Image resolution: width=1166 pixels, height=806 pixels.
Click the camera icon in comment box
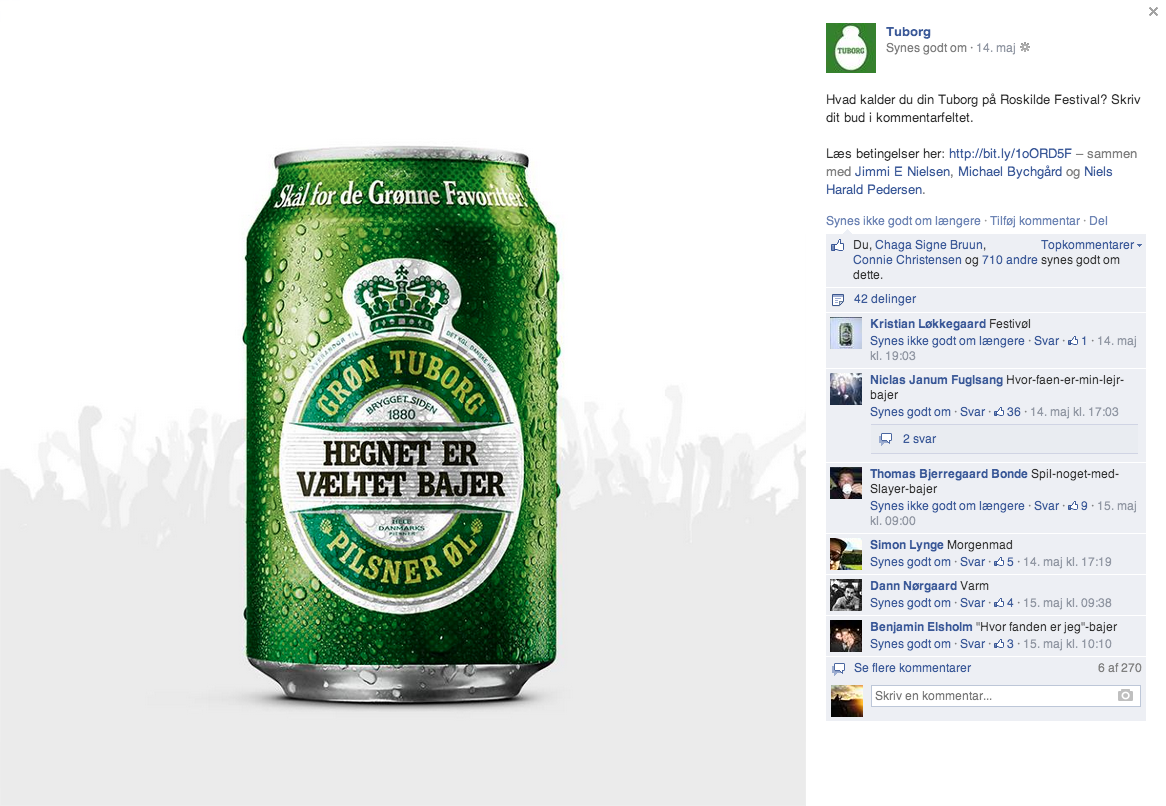pos(1125,695)
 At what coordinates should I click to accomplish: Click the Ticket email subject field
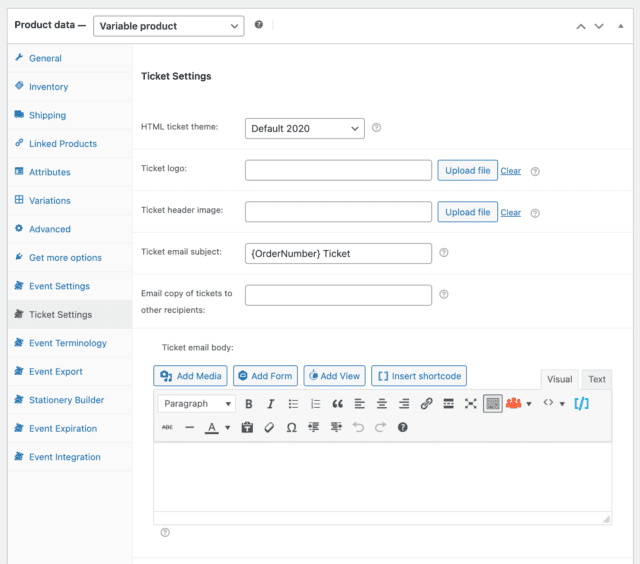point(338,253)
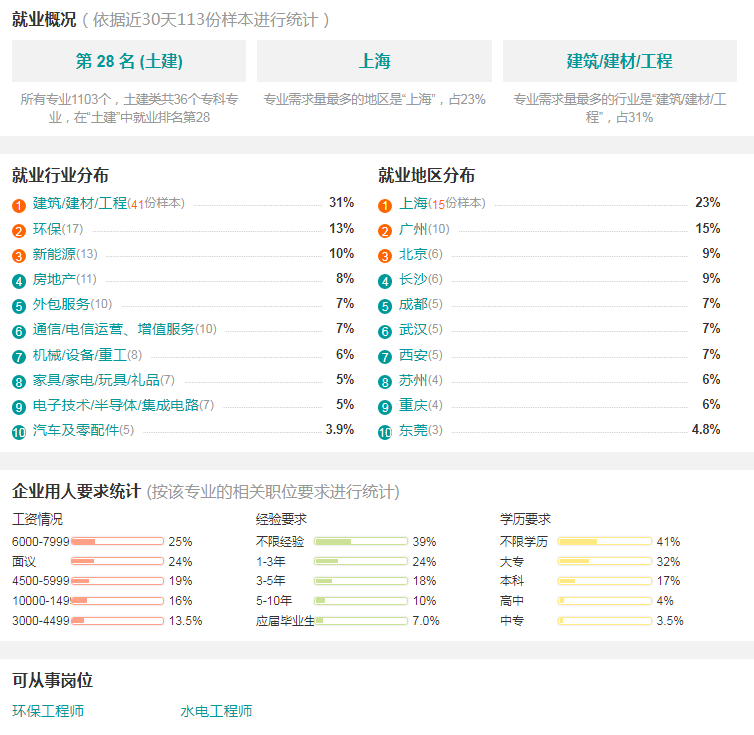Click the green rank 4 badge beside 房地产
The image size is (754, 735).
point(19,281)
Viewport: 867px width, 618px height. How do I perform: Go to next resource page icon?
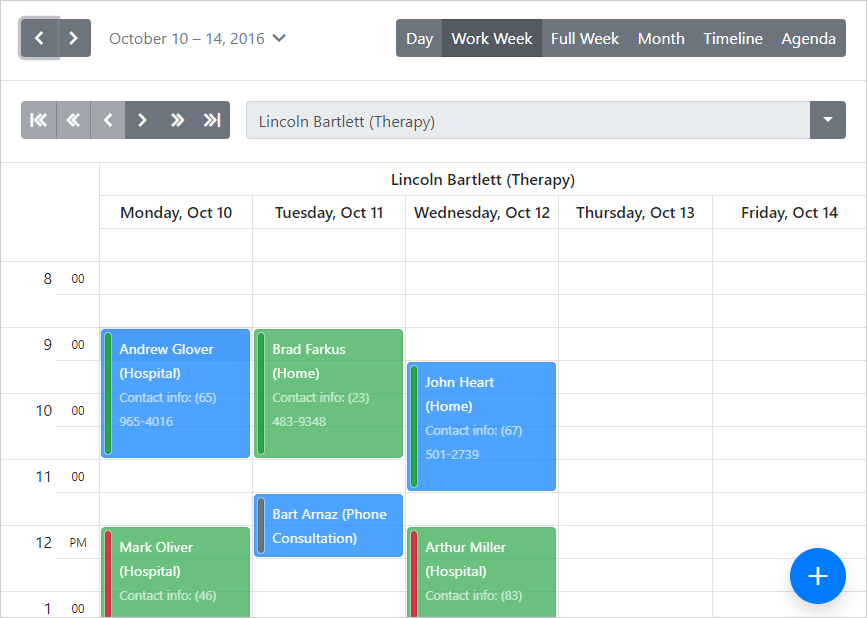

Your instructions — Looking at the records above, which lines contain "height"? Copy those lines.

Worked solution —
Image resolution: width=1166 pixels, height=806 pixels.
Viewport: 867px width, 618px height. How do I perform: Go to next resource page icon?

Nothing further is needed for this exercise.